When I listed the Kindle and Nook editions of my second novel, Race for the Flash Stone , to accept preorders, I wasn’t sure what to expect. Big-name authors routinely list their upcoming titles for preorders, and their books-in-waiting always seem to immediately pop onto the best-seller lists. But what could an unknown indie author hope to achieve by employing the same practice? The answer: Whoa, Nelly!
Of course, I hoped accepting preorders for my book would generate sales in advance of the official release, but I had no idea how many to anticipate. I set my expectations low and chastened myself to primarily treat the 60-day preorder window as an opportunity to build awareness of the upcoming release among my Facebook and blog followers. That tempered view quickly changed within days after listing the book for preorders on Amazon and Barnes & Noble’s website, bn.com.
Sales quickly accumulated, and this led to a few unexpected side benefits that continue to accrue as of this writing, two months after the official release date.
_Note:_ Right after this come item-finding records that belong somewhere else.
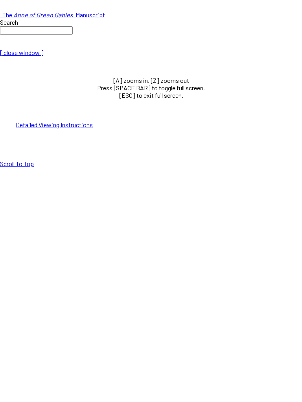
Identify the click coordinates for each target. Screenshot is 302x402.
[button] (17, 163)
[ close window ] (22, 52)
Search (9, 22)
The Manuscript (52, 14)
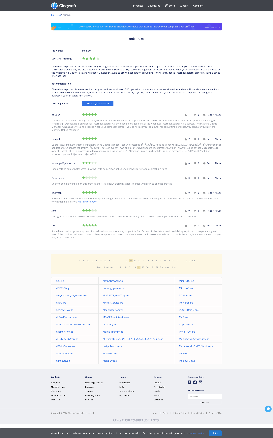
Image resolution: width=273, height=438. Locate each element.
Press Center (159, 387)
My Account (124, 395)
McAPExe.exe (110, 353)
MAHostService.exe (113, 302)
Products (138, 5)
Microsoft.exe (186, 288)
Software (89, 391)
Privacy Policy (179, 413)
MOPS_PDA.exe (187, 331)
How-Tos (89, 399)
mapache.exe (186, 324)
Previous (108, 267)
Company (198, 5)
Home (155, 413)
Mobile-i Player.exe (113, 331)
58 (157, 267)
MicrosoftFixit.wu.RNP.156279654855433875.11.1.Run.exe (133, 339)
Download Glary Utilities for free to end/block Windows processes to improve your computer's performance (149, 27)
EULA (165, 413)
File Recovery (57, 391)
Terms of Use (215, 413)
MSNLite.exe (185, 295)
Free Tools (55, 399)
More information (87, 201)
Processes (56, 15)
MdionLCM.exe (187, 360)
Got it (215, 433)
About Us (157, 382)
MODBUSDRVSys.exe (67, 339)
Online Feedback (126, 391)
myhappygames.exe (113, 288)
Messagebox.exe (64, 353)
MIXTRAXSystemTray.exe (116, 295)
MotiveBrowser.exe (113, 280)
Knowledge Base (92, 395)
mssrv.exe (61, 302)
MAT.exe (183, 317)
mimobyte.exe (63, 360)
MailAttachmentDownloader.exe (73, 324)
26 (147, 267)
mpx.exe (60, 280)
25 (143, 267)
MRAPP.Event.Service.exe (116, 317)
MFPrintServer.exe (65, 346)
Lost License (124, 382)
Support (184, 5)
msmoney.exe (110, 324)
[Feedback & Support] (268, 409)
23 (134, 267)
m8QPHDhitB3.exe (189, 309)
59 (161, 267)
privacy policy (197, 433)
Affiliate (157, 395)
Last (174, 267)
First (99, 267)
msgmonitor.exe (64, 331)
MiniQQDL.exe (186, 280)
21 (126, 267)
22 (130, 267)
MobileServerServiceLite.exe (194, 339)
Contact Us (158, 399)
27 (151, 267)
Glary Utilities (57, 382)
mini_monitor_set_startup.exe (71, 295)
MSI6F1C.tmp (63, 288)
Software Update (58, 395)
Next (167, 267)
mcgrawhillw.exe (64, 309)
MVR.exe (183, 353)
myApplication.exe (112, 346)
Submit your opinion (98, 103)
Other (192, 260)
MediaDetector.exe (113, 309)
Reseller (157, 391)
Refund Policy (197, 413)
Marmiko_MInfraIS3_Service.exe (196, 346)
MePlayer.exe (186, 302)
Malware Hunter (58, 387)
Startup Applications (94, 382)
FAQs (121, 387)
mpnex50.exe (110, 360)
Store (172, 5)
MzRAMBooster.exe (66, 317)
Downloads (154, 5)
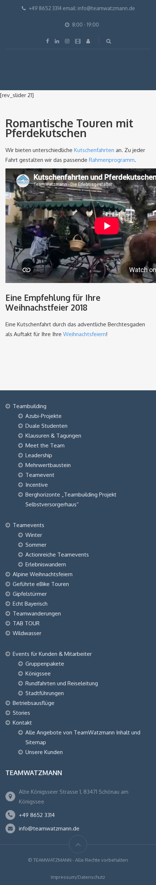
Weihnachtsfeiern (84, 334)
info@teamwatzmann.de (49, 828)
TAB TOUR (26, 623)
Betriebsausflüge (33, 702)
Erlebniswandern (45, 564)
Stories (21, 712)
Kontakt (22, 722)
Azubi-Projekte (43, 415)
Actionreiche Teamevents (57, 554)
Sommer (35, 544)
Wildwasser (27, 633)
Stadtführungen (44, 693)
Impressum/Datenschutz (78, 877)
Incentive (36, 484)
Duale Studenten (46, 425)
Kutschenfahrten (95, 150)
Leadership (38, 455)
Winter (33, 534)
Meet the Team (45, 445)
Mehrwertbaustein (48, 465)
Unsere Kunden (44, 752)
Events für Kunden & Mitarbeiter (52, 653)
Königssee (38, 673)
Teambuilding (29, 406)
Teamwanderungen (37, 613)
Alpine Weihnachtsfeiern (43, 574)
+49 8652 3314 (37, 815)
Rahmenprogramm (112, 159)
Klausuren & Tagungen (53, 435)
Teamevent (39, 474)
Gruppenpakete (44, 663)
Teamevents (28, 525)
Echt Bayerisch (30, 603)
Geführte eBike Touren (41, 584)
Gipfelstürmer (30, 593)
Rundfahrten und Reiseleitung (61, 683)
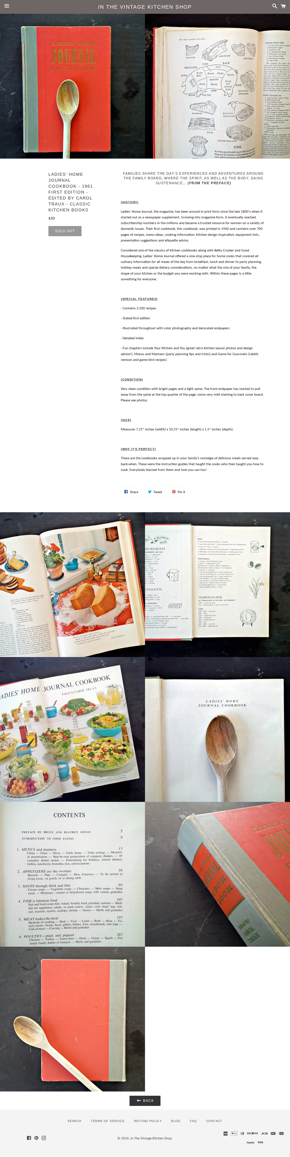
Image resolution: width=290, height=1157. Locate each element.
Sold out (65, 231)
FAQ (193, 1121)
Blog (176, 1121)
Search (74, 1121)
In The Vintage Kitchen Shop (145, 7)
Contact (214, 1121)
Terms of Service (108, 1121)
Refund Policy (148, 1121)
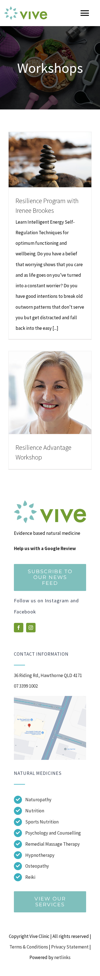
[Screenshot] (50, 698)
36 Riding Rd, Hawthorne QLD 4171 (48, 675)
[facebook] (18, 627)
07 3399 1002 (26, 686)
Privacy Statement (70, 947)
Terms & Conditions (28, 947)
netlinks (62, 957)
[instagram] (31, 627)
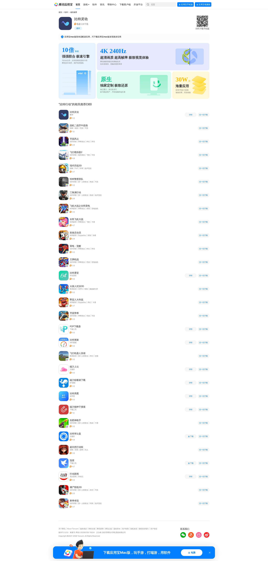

In short, I received 3 powerful benefits from listing my book for preorders that led to a book launch that exceeded my expectations:
1. Unsolicited buzz by Amazon and Barnes & Noble
2. Faster accumulation of reviews and ratings for the new book
3. Early read on sales level led me to boost advertising investment in first book
Before describing these benefits in more depth, it’s likely of value to provide some brief background to assist fellow newbie indie authors in determining whether my preorder insights are of value.
First, both of my novels are part of a series titled The Anlon Cully Chronicles. The first book in the series, Shadows of the Stone Benders , was released in May 2016. Race for the Flash Stone is a continuation of the story explored in Shadows of the Stone Benders , and that likely had an impact on the stronger than expected preorders, as Shadows of the Stone Benders concluded with a soft cliffhanger.